## Recorded data
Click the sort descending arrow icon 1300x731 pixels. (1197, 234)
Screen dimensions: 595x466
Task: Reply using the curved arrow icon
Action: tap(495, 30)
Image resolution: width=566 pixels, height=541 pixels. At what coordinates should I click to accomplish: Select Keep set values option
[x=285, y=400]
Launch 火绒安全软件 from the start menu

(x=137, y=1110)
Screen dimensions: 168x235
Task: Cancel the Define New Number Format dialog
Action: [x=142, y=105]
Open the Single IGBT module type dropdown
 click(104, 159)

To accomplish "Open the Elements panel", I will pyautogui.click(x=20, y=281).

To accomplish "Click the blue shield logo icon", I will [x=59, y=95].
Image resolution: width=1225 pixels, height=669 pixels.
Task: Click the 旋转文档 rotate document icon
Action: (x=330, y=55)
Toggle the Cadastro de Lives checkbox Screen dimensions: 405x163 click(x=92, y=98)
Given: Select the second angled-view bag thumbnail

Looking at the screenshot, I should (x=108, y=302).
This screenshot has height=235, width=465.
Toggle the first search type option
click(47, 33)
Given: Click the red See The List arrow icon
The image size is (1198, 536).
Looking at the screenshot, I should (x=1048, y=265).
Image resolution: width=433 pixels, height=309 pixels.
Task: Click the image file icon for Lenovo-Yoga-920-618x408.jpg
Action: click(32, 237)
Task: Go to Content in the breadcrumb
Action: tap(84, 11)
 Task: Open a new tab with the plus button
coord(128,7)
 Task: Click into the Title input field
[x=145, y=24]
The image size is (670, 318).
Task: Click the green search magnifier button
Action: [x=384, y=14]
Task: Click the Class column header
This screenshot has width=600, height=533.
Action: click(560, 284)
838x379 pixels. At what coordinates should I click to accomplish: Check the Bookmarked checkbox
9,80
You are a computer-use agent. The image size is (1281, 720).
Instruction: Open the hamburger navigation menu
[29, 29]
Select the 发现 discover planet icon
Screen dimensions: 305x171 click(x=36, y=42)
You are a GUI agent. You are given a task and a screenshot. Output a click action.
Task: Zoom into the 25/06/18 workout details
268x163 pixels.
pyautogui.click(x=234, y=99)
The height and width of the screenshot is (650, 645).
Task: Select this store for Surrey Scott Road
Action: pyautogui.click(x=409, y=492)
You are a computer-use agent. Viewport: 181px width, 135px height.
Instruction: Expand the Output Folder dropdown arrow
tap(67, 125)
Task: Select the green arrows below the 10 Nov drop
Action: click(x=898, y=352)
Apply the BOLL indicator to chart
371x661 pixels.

## The task
Filter the entries down to the lines with the word "computer" in them.

## Task result
You are a computer-use agent. The image size is (1281, 720).
You are a computer-use agent. Viewport: 181px width, 135px height.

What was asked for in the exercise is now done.